AI services need a catalog the same way every other internal platform does. The wiki approach falls over the moment you have more than a handful of models. Backstage with a thin AI plugin layer is the pattern that holds, a direct callback to the catalog discipline.

Sid Smith

29 Aug 2025 • 6 min read

Every organization I've watched stand up an AI platform eventually hits the same wall: there are now twelve models in flight, six teams shipping them, three eval frameworks, and a Confluence page that's eight months out of date. Somebody asks "who owns the customer-summarization model and which version is in prod?" and nobody knows. The wiki is lying. The README in the model repo is lying. The Slack thread where the decision happened is gone.

The fix isn't a better wiki. The fix is a service catalog. AI services need the same discovery, ownership, and metadata discipline that platform teams figured out for backend services a decade ago. Backstage (Spotify's open-source developer portal, now a CNCF graduated project) is the obvious foundation, and there's enough of an AI plugin layer in 2025 to make it useful out of the box.

Bottom-up at 3am: which Component uses which Resource?
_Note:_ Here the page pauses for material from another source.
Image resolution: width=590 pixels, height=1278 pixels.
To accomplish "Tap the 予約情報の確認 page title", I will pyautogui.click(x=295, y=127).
I've been running a Backstage instance on engine-01 in the homelab for a few months, mostly to see how the catalog metaphor lands when the "services" being cataloged are model endpoints, agent runtimes, and RAG pipelines instead of plain old microservices. The short answer is: the metaphor lands fine, the work is in defining the right entity types.

The catalog metaphor, one more time

Anybody who's read my older work is going to recognize the shape of this argument. This is Decisions as Code (DaC) projected onto the form surface, the approach behind nearly every self-service and automation system I've designed: extract business decisions out of platform configuration into a small, curated layer (often five real decisions where the raw config exposed eighty-nine) and let the platform absorb the rest through templates and defaults. (I called this Property Toolkit during my OneFuse days; the foundation is different, the shape isn't.)

Backstage is one of the cleanest projections of DaC I've seen. The Backstage Software Templates are literally curated forms: a handful of inputs the developer actually has to decide, and a templated scaffold that absorbs the rest. The catalog itself is a structured, discoverable, central source of decisions (owner, classification, lifecycle, on-call) that every consuming platform can pull from. The discipline of "name your things, declare their owners, make them discoverable, project them onto whatever platform needs to consume them" is the discipline DaC has always asked for; Backstage is what it looks like in the developer-portal lane.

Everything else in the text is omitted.